Historiker sucht in Gruiten Trauben

Ein Gruitener Fachwerkhaus wird „Am Weinberg“ genannt. Ob es je Reben gab, ist fraglich.

Historiker sucht in Gruiten Trauben
Foto: Gruitener Archive

Haan. Das Gruitener Fachwerkhaus am Fuße der Anhöhe, auf der sich seit vielen Jahrhunderten der Friedhof um den alten Nikolausturm befindet, wird „Weinberg“ genannt. Die Straße, an der es liegt, heißt Am Weinberg. Und spätestens ab 1983 konnte man in der Broschüre zum Historischen Lehrpfad Gruiten lesen: „Der Name ‚Weinberg‘ deutet darauf hin, dass sich um das Haus und an den Hängen Weinstöcke befanden“. In einer späteren Auflage heißt es unter Bezug auf säumige Weinlieferungen des dazu verpflichteten Gräfrather Stifts im 16. Jahrhundert sogar: So legte die Kirche eigene Weinstöcke an, um den Messwein selbst zu ernten. „Das geht weit über das hinaus, was Fritz Breidbach 1970 in seinem heute noch sehr bekannten Gruiten-Buch zum Thema geschrieben hat“, erklärt Heimathistoriker Lothar Weller.

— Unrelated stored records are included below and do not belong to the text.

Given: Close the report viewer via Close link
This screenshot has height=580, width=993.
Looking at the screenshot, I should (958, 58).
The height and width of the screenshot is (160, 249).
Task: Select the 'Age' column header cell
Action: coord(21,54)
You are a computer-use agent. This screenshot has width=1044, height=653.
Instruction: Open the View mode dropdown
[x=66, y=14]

Historiker sucht in Gruiten Trauben
Foto: Weller

Die Spekulation über einen historischen Weinberg in Gruiten führte 2016 dazu, Am Weinberg unterhalb der alten Kirchhofsmauer Weinstöcke zu pflanzen. Heiner Wolfsperger, Hans-Josef Herring und Hans-Joachim Friebe pflückten im September erstmals die Trauben und kelterten die Lese. Für die Zukunft kann sich Wolfsperger durchaus einen Gruitener Tropfen vorstellen,

Aber mit Dokumenten lässt sich die Vermutung nicht untermauern, dass der Ortsname etwas mit dem Wein zu tun haben könnte, in dem doch die Wahrheit liegen soll. „Im Gegenteil: Neue historische Funde ergeben ein anderes Bild“, stellt Lothar Weller fest.

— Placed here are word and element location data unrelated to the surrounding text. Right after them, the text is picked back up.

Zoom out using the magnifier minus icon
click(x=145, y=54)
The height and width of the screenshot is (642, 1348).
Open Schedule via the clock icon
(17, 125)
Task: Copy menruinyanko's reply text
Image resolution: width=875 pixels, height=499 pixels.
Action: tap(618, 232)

Das Haus Weinberg wurde erst um 1810 gebaut. Vorher habe — so ist überliefert — auf dem Grundstück eine Scheune gestanden. „Davon, dass sie Weinberg genannt wurde, habe ich bisher keine Spur gefunden. Die Bezeichnung Weinberg findet sich erst um 1840-50 in einer Schornsteinfegerliste aus dieser Zeit (hier: an Weinberg) und in einer notariellen Nachlassregelung, bei der eine Teilung des Hauses zwischen den Erben vereinbart wurde (dort: zum Weinberg).“ Dies sei überraschend, weil der Eigentümer des Hauses in seinem Testament von 1837, das die Grundlage für die Nachlassregelung bildet, diesen Namen gar nicht erwähnt, während er sein anderes Eigentum im Mettmanner Diepensiepen klar mit einem Namen benannte! „Der Erbauer des Hauses scheint den Namen Weinberg gar nicht gekannt zu haben“, schließt Weller.

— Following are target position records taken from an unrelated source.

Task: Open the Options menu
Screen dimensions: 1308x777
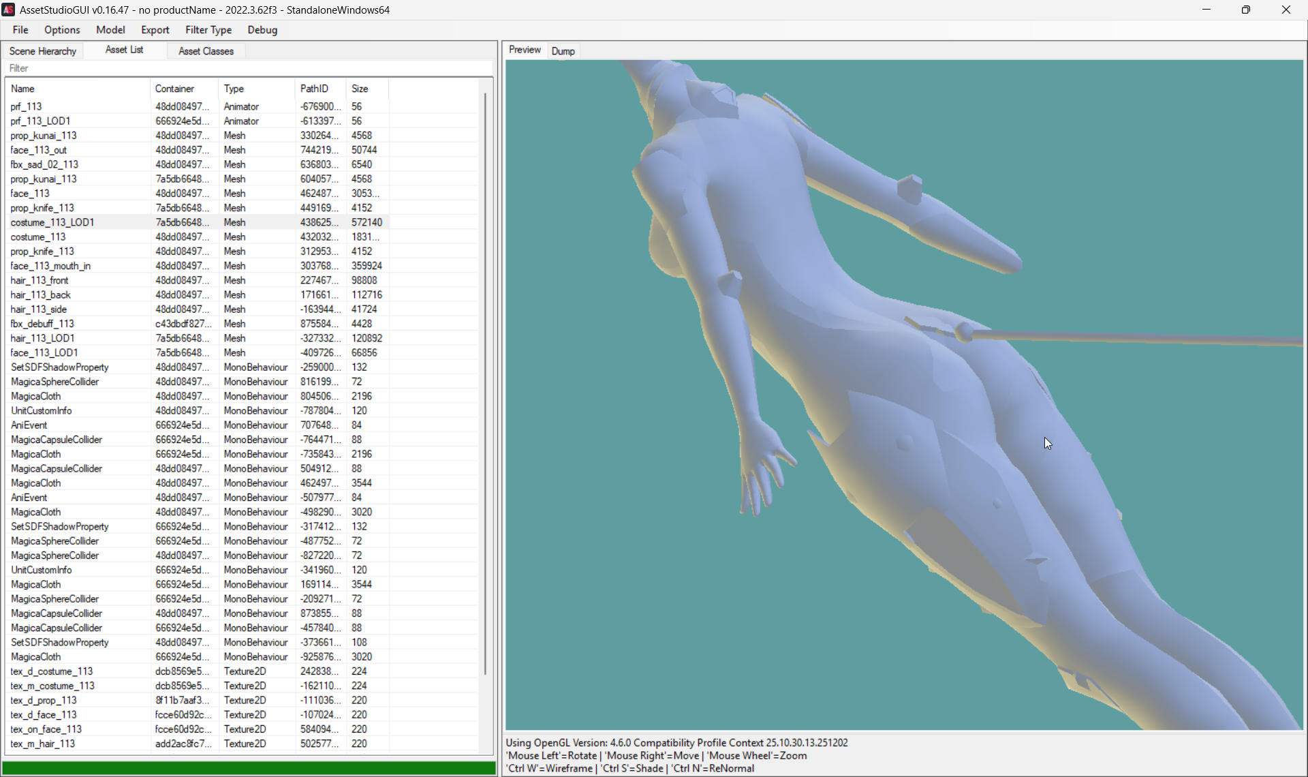Action: tap(62, 30)
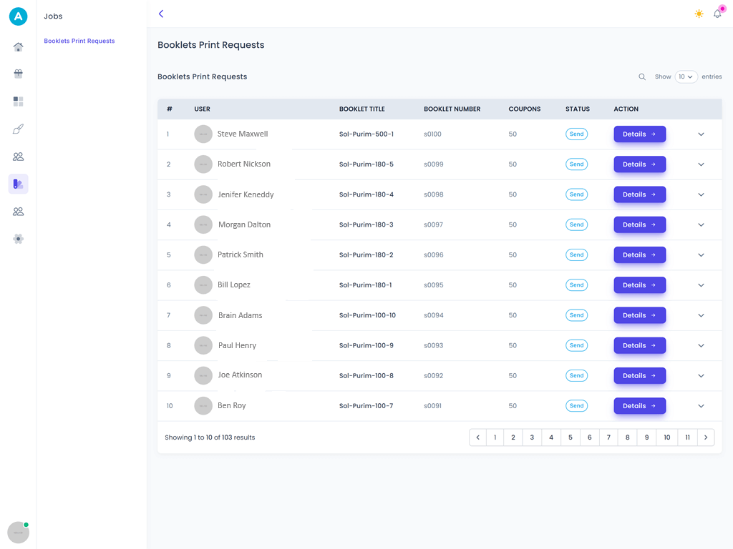Select the dashboard grid icon in sidebar
Screen dimensions: 733x549
click(x=19, y=102)

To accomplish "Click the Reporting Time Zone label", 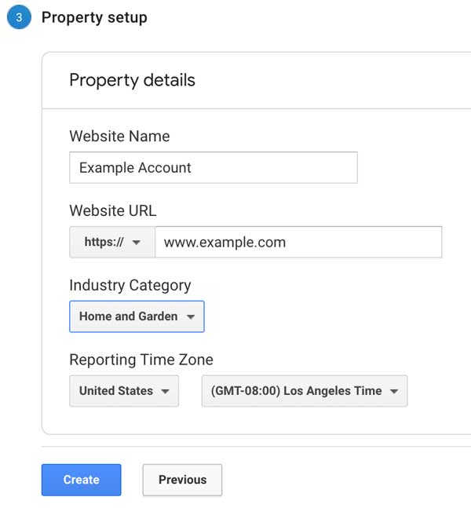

Der Text der Nachlassregelung und der dazu gehörende Teilungsplan von 1849 enthielten keinen Hinweis darauf, dass sich auf dem Grundstück ein Garten befunden hat, in dem Rebstöcke gestanden haben könnten. Nur von einem Hofraum sei dort die Rede. Der Weg vor dem Haus (heute: Am Weinberg) hat zu dieser Zeit noch keinen Namen; im Plan steht die neutrale Bezeichnung Fahrweg. „Gänzlich ausgeschlossen ist, dass es damals Rebstöcke an der Stelle gegeben hat, an der die heutigen stehen. Dort stand mehrere Jahrhunderte lang bis 1902 ein Haus: Welschenhäuschen beziehungsweise Welsche Mauer genannt“, so der Historiker. 1879 wird das Haus in einem Kaufvertrag nochmals als zum Weinberg bezeichnet, aber schon kurze Zeit später lauten die Adressen des geteilten Hauses bis Ende der 1950er Jahre „Dorf 100“ und „Dorf 101“, ab Ende der 1950er Jahre dann „Am Weinberg 5 und 7“.